Problem details
Print the entries verbatim, from the line with "Open the Local navigation menu" up to and including the line with "[x=935, y=285]", and leave out the pictures.

Material for this exercise
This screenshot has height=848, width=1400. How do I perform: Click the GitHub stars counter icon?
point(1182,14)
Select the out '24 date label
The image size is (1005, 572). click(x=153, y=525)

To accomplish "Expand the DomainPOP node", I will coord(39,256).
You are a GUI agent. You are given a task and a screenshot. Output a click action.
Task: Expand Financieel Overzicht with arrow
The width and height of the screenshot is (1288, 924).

==

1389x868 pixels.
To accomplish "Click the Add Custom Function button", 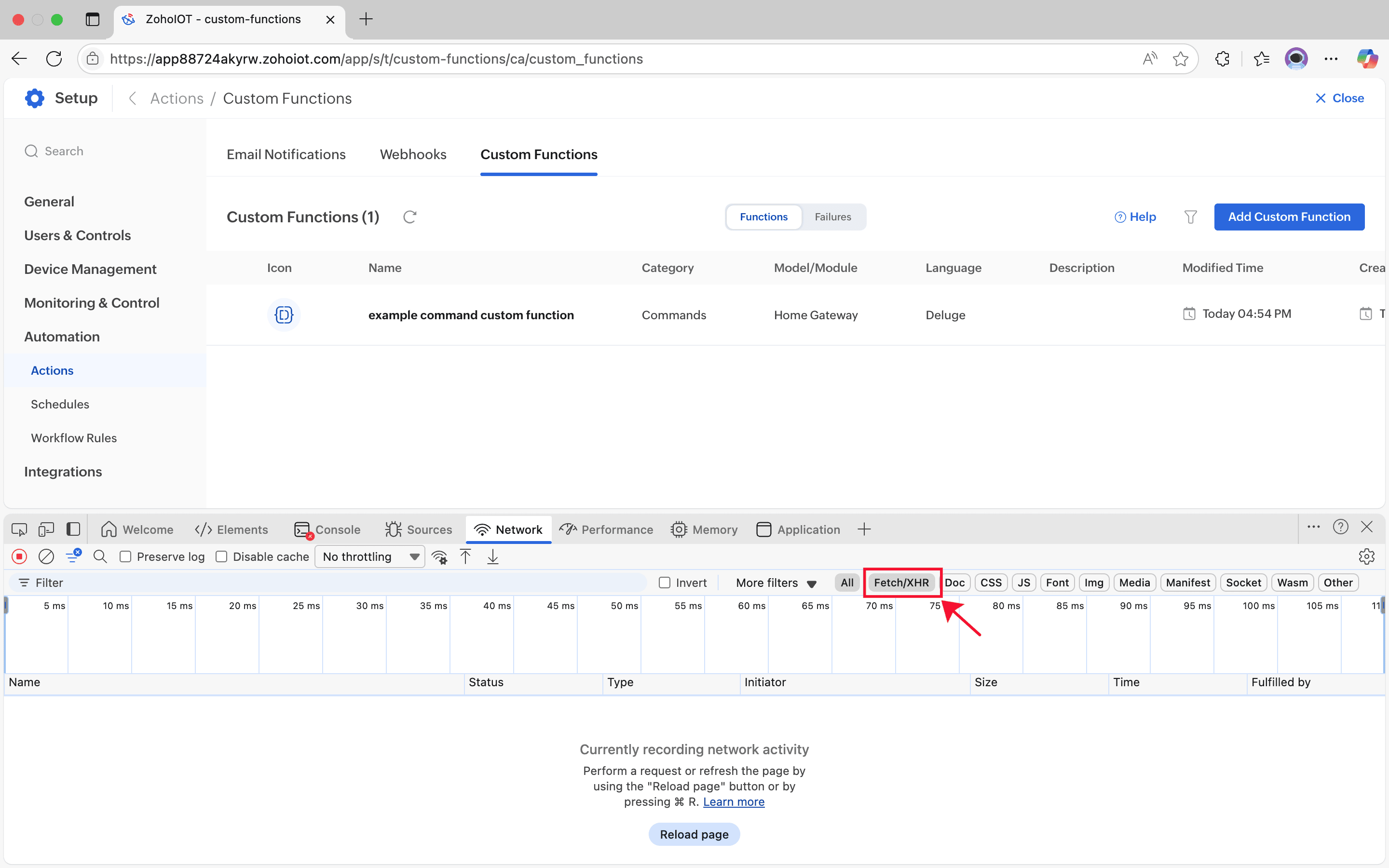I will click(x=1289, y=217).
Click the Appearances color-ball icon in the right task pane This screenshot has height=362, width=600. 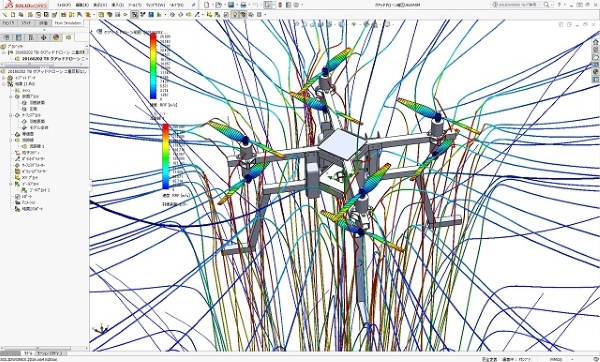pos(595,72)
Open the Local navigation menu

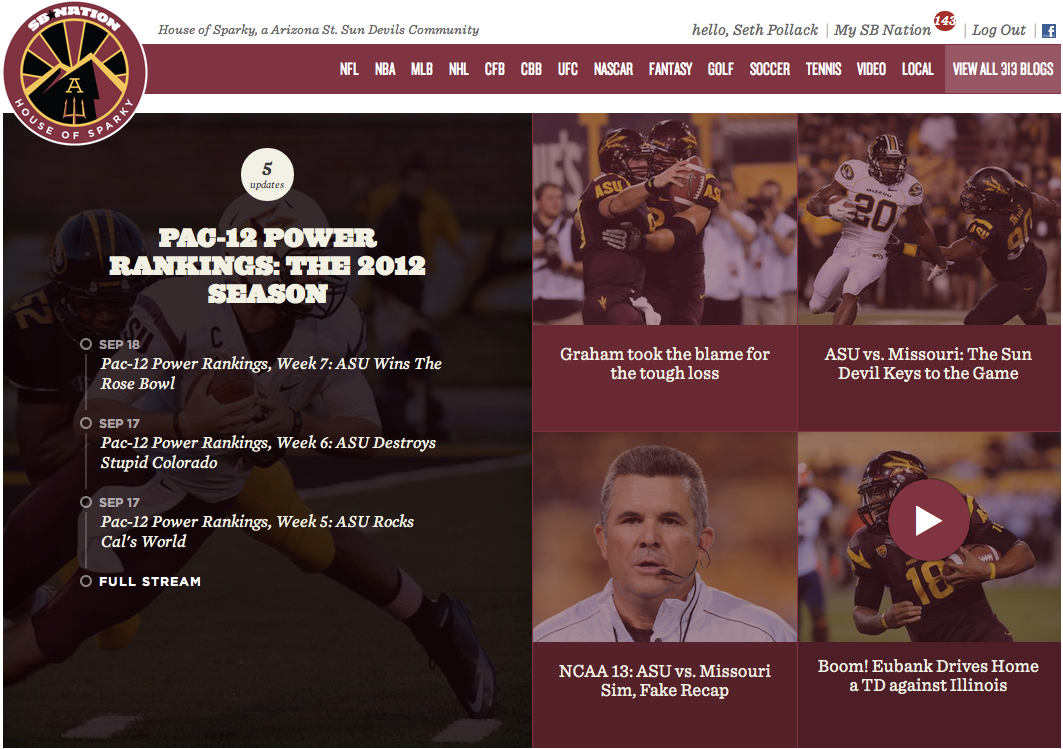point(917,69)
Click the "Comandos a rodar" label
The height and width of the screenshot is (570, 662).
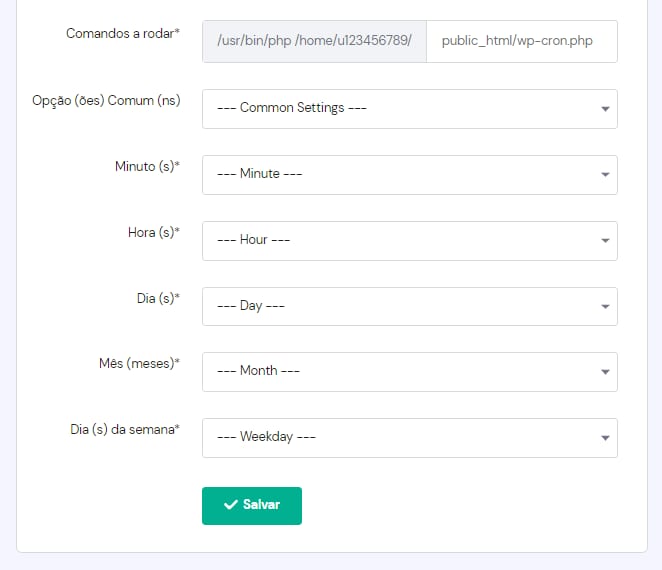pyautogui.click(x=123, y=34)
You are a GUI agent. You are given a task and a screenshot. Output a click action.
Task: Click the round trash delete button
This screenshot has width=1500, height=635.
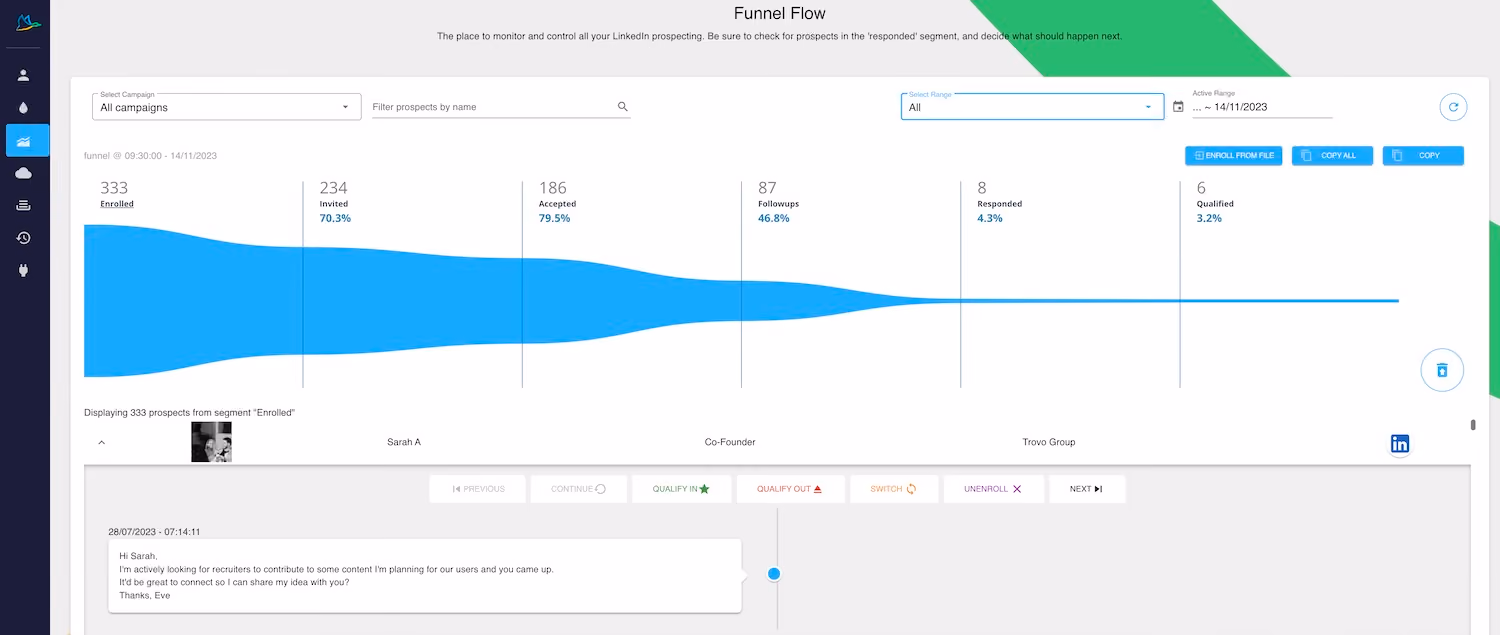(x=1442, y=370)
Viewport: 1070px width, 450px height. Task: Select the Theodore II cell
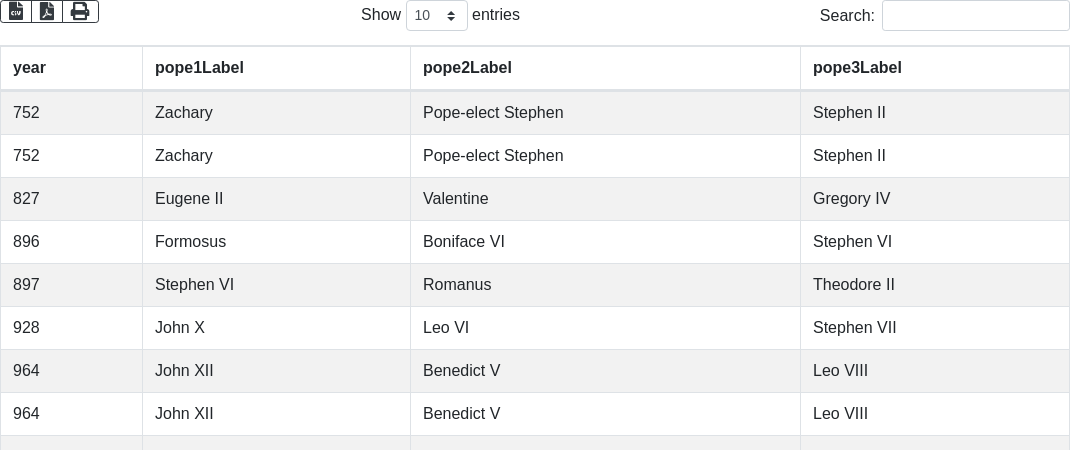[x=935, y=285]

Task result
Open the Local navigation menu

point(917,69)
Click the "Comandos a rodar" label
The height and width of the screenshot is (570, 662).
pyautogui.click(x=123, y=34)
You are a GUI agent. You are given a task and a screenshot. Output a click action.
Task: Click the round trash delete button
This screenshot has width=1500, height=635.
(x=1442, y=370)
Viewport: 1070px width, 450px height. Task: Select the Theodore II cell
[x=935, y=285]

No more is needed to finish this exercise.